▸ WORK REQUIRED: An exact copy of the entries below is required, with all pictures removed.

▸ GIVEN ENTRIES:
++++++++
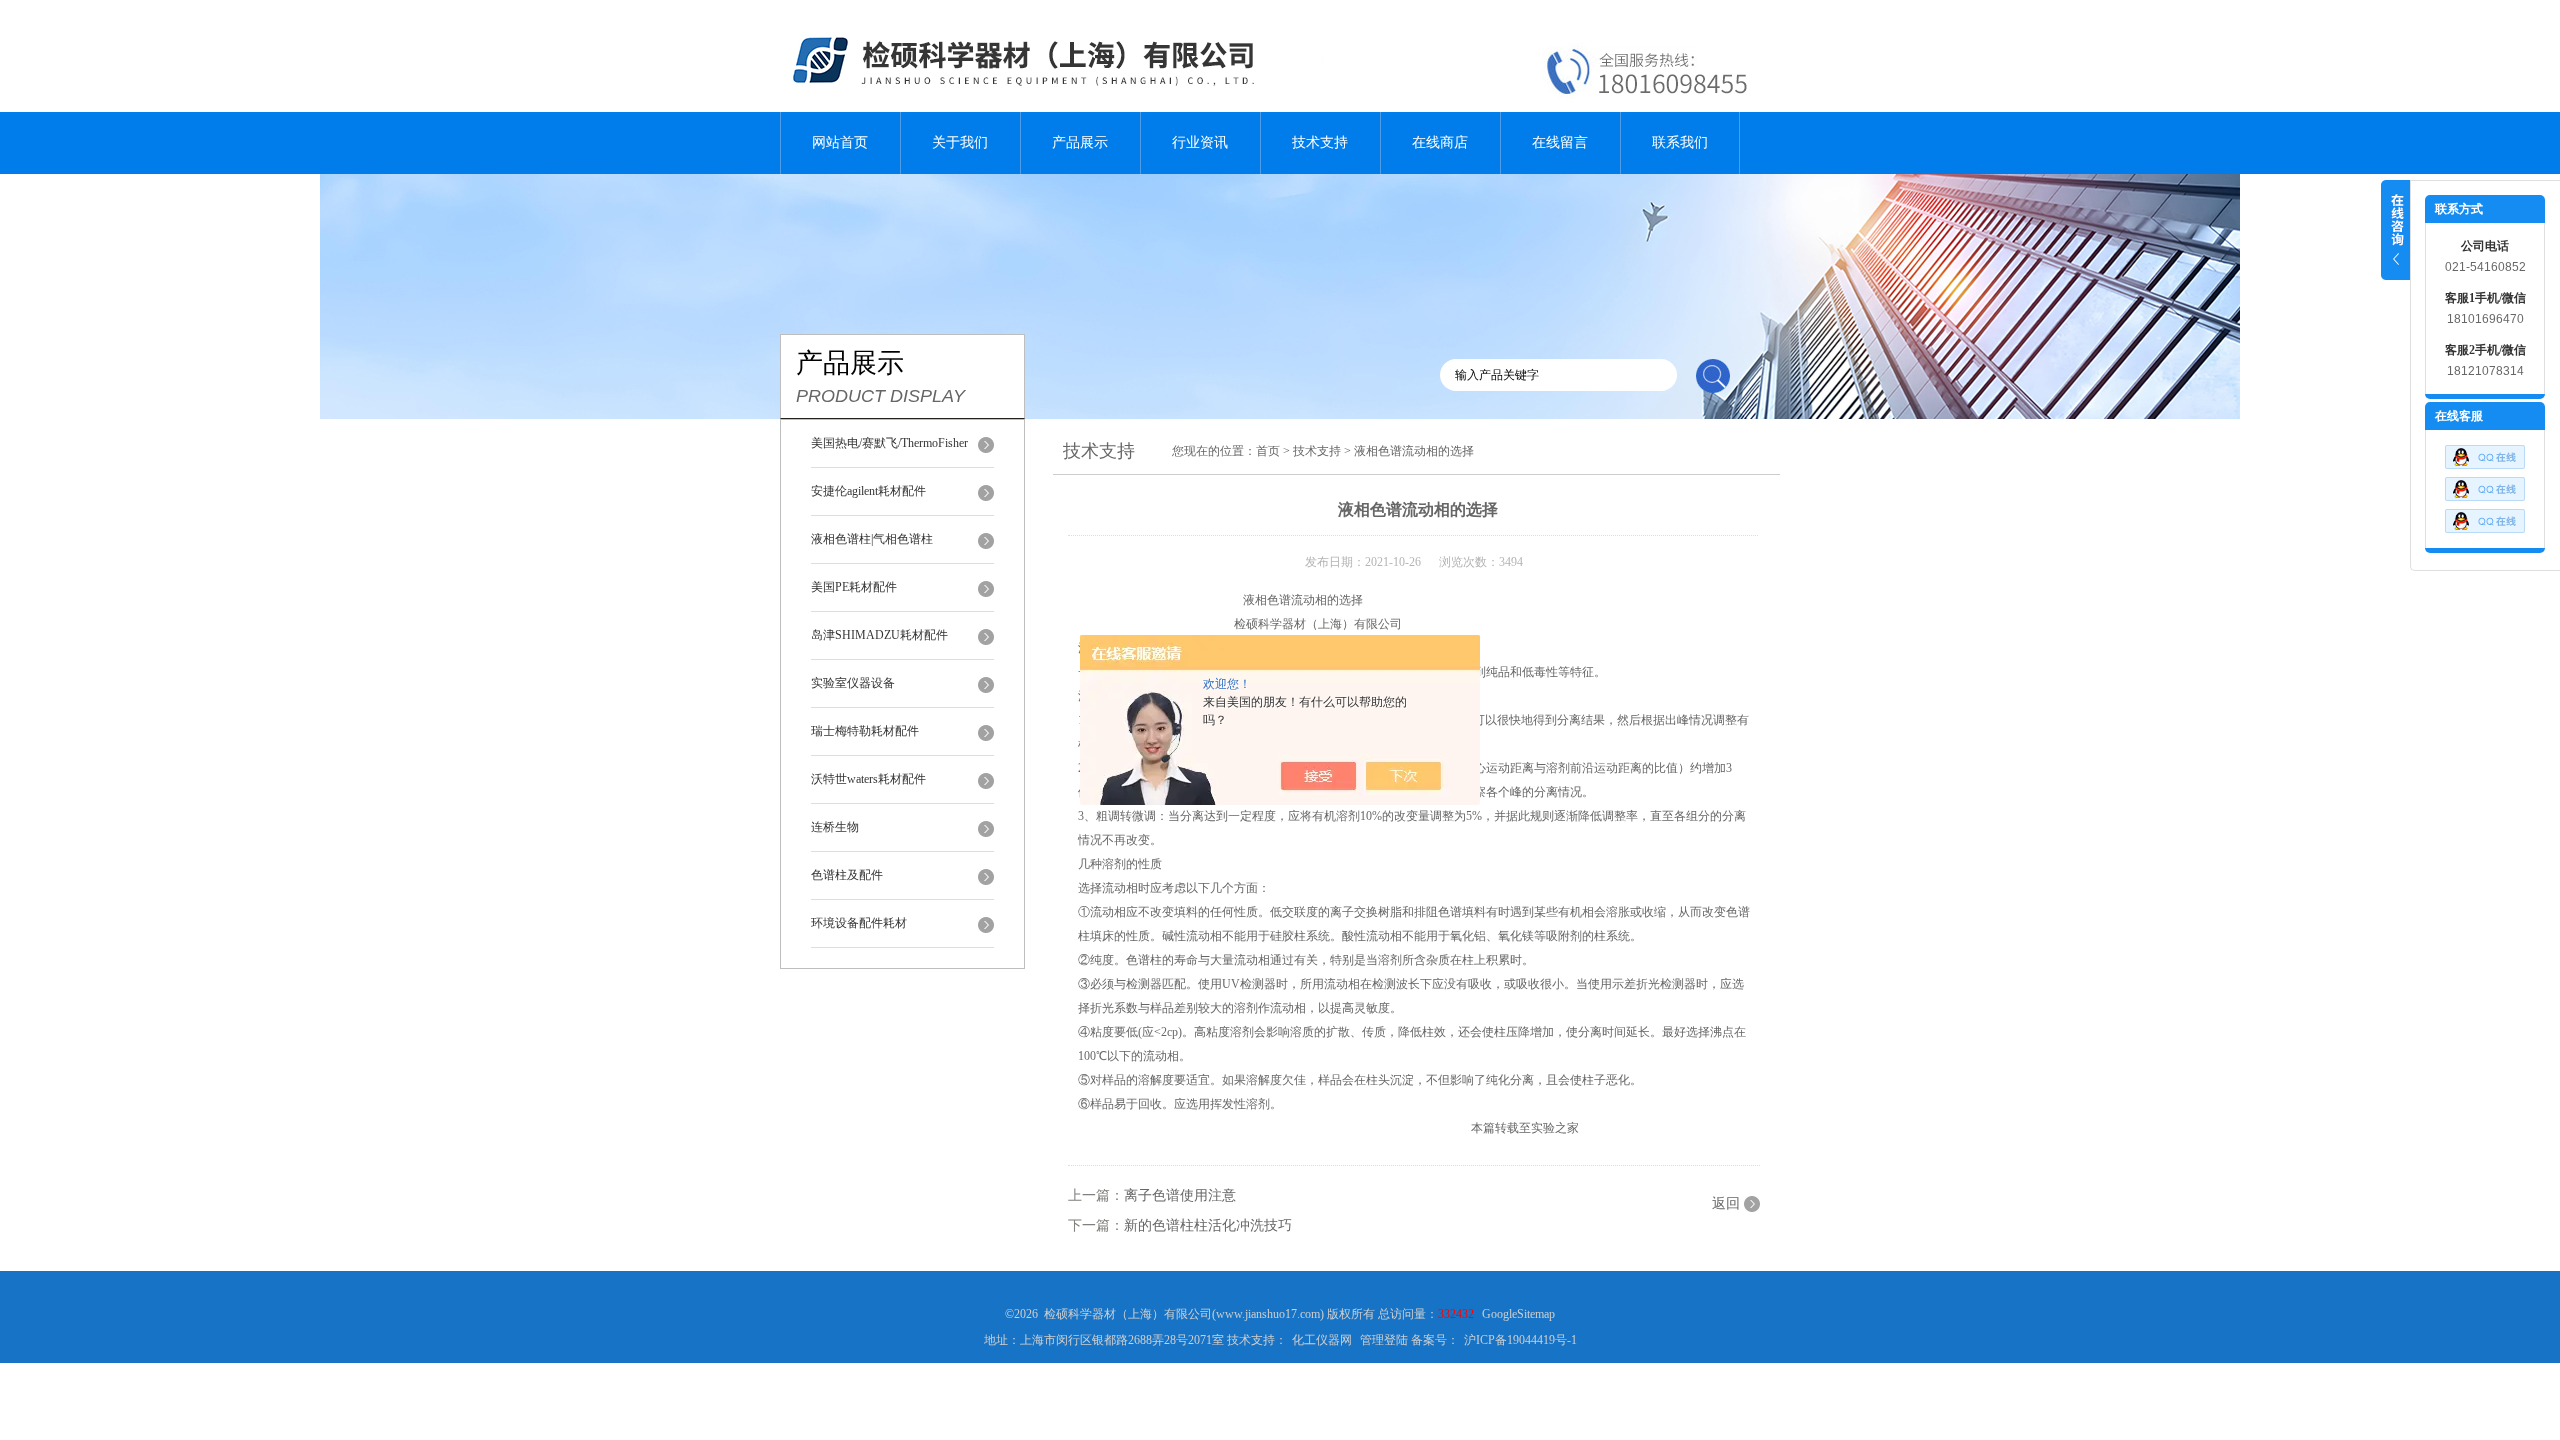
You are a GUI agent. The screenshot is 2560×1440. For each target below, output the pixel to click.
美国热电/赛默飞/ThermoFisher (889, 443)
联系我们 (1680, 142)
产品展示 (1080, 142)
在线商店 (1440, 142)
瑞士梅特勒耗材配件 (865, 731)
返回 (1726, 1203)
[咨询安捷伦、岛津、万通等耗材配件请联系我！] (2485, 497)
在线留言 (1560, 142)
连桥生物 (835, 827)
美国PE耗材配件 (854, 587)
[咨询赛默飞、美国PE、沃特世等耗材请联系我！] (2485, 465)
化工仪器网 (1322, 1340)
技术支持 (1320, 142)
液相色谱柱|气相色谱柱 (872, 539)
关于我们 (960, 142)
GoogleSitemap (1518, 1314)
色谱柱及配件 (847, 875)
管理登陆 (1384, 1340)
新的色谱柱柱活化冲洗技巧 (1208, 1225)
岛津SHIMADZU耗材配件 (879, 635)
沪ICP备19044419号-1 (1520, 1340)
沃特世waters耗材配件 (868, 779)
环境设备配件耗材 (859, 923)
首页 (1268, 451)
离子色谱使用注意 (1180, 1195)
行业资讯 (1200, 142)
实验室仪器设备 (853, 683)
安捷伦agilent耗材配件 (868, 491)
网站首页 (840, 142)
++++++++
▸ RESPONSE BOX:
You are a GUI agent. The screenshot is 2560×1440. For each target below, output the pixel to click.
美国热电/赛默飞/ThermoFisher (889, 443)
联系我们 (1680, 142)
产品展示 (1080, 142)
在线商店 (1440, 142)
瑞士梅特勒耗材配件 (865, 731)
返回 (1726, 1203)
[咨询安捷伦、岛津、万通等耗材配件请联系我！] (2485, 497)
在线留言 (1560, 142)
连桥生物 (835, 827)
美国PE耗材配件 (854, 587)
[咨询赛默飞、美国PE、沃特世等耗材请联系我！] (2485, 465)
化工仪器网 (1322, 1340)
技术支持 (1320, 142)
液相色谱柱|气相色谱柱 (872, 539)
关于我们 (960, 142)
GoogleSitemap (1518, 1314)
色谱柱及配件 (847, 875)
管理登陆 (1384, 1340)
新的色谱柱柱活化冲洗技巧 (1208, 1225)
岛津SHIMADZU耗材配件 (879, 635)
沪ICP备19044419号-1 (1520, 1340)
沃特世waters耗材配件 (868, 779)
环境设备配件耗材 (859, 923)
首页 (1268, 451)
离子色谱使用注意 (1180, 1195)
行业资讯 (1200, 142)
实验室仪器设备 (853, 683)
安捷伦agilent耗材配件 (868, 491)
网站首页 (840, 142)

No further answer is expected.